### Your objective
Provide the number of lines in the material below that include the word "Enable", without any accompanying text.

### Data shown
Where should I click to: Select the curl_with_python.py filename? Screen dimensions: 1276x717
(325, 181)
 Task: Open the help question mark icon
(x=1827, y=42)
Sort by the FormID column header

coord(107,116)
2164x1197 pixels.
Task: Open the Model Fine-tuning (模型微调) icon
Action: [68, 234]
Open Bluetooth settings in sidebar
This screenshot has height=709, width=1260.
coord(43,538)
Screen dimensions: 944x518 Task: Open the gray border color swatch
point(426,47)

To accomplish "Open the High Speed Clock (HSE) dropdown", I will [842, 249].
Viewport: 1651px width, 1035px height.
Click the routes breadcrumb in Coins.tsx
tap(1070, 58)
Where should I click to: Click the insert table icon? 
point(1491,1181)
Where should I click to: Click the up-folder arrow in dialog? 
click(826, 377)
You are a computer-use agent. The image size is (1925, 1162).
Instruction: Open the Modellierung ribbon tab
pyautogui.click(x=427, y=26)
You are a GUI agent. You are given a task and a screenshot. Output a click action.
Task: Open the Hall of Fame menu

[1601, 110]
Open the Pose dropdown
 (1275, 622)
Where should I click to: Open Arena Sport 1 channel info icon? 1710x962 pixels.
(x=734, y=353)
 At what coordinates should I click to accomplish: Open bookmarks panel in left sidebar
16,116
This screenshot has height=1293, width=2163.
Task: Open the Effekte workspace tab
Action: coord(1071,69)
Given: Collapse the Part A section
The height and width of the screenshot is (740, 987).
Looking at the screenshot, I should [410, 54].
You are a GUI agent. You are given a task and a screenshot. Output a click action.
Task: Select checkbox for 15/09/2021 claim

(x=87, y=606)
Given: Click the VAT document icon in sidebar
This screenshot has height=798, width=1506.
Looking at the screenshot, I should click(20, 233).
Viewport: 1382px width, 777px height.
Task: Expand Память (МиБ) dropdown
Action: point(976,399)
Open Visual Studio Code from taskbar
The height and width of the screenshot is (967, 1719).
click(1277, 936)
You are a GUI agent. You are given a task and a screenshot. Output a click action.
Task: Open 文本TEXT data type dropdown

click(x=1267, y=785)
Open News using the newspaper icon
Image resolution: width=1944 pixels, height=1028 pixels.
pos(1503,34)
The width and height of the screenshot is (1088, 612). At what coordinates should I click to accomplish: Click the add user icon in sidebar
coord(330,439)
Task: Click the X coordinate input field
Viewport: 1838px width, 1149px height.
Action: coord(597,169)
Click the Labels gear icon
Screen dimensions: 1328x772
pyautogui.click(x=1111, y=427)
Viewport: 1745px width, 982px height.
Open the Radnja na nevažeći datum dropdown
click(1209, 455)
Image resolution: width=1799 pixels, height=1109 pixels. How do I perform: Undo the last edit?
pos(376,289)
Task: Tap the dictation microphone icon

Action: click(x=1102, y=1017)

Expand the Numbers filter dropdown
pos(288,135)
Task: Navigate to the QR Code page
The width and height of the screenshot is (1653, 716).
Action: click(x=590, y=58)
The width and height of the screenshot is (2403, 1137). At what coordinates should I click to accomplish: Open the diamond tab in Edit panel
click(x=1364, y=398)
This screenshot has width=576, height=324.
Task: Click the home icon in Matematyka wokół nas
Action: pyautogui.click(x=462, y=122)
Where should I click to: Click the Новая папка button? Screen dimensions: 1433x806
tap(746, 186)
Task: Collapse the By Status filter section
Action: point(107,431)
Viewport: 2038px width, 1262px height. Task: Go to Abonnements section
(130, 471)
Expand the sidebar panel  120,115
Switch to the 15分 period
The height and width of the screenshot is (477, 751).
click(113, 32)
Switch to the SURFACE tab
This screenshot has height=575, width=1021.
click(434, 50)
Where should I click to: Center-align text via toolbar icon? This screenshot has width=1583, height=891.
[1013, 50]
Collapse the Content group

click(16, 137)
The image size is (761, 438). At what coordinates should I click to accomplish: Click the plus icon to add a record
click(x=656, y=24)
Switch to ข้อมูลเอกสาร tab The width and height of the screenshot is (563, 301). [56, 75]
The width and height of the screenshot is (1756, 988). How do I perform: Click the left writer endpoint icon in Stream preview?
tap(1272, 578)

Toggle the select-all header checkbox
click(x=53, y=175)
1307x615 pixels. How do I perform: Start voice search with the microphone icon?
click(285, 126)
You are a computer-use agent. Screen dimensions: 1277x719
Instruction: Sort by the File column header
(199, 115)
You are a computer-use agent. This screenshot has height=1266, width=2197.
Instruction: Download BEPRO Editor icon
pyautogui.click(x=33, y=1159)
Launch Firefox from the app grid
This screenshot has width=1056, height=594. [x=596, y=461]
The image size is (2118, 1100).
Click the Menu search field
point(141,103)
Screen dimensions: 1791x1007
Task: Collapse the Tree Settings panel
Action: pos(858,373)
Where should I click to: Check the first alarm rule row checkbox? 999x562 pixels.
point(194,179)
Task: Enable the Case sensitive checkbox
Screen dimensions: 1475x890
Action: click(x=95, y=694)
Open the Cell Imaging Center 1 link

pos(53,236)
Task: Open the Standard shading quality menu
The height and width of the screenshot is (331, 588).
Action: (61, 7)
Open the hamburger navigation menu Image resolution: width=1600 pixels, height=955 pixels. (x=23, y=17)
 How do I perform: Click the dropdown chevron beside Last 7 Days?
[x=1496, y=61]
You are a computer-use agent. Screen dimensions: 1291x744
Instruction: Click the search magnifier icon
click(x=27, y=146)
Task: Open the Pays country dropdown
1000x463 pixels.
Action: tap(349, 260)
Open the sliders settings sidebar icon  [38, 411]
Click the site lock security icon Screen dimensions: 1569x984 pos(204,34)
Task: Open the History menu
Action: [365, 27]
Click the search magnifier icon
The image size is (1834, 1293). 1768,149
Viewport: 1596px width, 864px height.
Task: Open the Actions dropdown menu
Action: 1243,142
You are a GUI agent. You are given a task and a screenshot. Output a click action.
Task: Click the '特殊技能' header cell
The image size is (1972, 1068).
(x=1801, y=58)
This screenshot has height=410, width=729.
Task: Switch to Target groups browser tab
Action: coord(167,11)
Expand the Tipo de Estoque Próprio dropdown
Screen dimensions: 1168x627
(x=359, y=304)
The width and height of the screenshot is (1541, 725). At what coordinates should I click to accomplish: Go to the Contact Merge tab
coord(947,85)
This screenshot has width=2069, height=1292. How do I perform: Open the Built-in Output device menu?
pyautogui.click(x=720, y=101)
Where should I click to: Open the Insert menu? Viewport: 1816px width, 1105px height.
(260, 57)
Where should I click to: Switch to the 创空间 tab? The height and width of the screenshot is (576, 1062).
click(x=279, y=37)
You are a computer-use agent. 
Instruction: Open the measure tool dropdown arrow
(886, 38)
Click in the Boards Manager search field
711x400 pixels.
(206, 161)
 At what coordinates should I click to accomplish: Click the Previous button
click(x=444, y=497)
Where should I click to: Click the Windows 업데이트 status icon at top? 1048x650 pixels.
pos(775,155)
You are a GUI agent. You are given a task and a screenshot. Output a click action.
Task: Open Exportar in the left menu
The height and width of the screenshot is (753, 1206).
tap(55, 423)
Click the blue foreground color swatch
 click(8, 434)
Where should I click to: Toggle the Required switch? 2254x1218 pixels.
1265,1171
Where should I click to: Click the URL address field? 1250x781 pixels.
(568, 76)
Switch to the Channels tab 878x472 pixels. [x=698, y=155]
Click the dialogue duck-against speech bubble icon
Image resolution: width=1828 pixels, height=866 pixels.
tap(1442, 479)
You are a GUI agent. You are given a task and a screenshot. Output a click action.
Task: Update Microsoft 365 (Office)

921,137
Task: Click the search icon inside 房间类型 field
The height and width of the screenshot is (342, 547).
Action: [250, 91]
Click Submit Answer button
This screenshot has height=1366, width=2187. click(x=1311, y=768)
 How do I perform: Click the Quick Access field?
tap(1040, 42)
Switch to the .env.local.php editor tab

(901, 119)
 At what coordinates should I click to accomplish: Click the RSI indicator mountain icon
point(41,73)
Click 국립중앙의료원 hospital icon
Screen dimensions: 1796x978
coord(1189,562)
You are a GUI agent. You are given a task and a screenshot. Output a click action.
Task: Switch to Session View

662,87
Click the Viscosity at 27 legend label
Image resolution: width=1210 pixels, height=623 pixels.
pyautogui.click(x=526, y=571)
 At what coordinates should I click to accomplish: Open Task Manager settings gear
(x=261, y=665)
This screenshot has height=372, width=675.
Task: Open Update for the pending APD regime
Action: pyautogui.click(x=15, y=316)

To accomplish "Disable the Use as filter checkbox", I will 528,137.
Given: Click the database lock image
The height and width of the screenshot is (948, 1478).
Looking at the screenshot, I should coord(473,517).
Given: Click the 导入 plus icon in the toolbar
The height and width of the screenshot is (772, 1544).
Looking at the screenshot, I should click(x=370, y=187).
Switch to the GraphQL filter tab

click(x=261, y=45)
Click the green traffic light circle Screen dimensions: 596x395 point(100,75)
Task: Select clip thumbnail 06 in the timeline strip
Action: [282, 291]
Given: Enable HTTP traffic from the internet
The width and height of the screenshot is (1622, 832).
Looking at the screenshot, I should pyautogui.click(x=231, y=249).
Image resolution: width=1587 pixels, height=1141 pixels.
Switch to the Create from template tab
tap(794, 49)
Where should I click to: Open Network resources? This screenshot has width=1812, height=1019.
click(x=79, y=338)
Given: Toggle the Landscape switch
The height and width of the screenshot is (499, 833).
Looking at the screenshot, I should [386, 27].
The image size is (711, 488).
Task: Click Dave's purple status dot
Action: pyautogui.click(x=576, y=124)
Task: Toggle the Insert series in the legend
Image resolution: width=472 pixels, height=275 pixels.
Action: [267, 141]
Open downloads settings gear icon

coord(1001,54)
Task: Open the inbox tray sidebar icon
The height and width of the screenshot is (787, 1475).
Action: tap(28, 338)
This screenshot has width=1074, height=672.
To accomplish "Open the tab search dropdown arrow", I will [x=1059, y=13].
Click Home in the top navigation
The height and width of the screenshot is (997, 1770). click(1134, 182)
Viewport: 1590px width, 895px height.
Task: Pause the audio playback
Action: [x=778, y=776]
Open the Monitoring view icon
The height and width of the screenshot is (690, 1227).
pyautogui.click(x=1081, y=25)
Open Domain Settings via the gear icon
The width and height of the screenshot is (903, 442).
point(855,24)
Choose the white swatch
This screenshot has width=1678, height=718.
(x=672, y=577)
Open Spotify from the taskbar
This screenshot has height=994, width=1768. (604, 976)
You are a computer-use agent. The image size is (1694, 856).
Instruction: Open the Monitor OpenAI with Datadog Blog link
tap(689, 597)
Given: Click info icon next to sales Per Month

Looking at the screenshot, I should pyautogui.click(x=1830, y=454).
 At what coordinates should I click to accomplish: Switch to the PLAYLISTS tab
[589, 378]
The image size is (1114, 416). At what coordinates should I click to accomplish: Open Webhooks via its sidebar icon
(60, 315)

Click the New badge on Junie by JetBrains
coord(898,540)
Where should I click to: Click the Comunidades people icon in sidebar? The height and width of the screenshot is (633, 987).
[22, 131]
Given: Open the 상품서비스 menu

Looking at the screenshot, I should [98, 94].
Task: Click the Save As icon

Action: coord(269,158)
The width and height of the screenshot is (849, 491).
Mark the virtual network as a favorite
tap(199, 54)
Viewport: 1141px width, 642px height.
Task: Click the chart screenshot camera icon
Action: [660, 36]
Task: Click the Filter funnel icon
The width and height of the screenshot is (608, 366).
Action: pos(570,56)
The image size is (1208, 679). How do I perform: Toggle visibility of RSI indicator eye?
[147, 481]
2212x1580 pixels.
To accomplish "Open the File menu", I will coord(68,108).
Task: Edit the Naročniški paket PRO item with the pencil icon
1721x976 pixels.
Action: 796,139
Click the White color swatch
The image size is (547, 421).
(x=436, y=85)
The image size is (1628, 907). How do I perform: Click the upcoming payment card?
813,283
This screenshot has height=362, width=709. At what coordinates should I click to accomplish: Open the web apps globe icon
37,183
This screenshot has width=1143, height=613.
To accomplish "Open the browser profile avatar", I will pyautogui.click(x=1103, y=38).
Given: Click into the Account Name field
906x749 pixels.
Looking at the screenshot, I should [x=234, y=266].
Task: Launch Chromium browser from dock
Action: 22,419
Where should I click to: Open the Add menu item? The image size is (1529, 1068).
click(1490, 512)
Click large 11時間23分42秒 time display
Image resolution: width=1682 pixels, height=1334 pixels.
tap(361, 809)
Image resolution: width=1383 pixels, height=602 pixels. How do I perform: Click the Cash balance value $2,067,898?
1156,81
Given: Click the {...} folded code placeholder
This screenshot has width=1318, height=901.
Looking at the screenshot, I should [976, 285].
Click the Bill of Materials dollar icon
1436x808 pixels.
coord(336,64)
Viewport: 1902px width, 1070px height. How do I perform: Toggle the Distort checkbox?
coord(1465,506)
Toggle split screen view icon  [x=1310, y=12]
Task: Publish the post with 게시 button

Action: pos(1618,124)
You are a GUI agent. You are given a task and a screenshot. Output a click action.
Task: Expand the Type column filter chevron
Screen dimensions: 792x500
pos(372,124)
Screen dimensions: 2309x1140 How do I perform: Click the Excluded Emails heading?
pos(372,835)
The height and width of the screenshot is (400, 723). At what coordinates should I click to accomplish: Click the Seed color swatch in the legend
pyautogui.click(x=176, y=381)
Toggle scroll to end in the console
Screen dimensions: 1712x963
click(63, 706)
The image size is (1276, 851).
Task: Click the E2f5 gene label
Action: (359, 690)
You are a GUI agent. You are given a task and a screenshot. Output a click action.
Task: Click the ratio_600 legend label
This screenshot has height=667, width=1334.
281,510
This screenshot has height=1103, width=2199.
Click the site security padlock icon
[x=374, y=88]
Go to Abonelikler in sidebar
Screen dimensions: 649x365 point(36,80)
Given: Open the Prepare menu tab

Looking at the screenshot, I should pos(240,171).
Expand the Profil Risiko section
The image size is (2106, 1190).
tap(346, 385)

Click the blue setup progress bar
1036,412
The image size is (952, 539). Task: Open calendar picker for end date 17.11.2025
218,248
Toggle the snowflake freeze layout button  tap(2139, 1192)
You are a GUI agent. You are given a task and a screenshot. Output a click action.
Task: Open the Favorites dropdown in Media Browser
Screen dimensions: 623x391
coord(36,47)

### Exercise result
2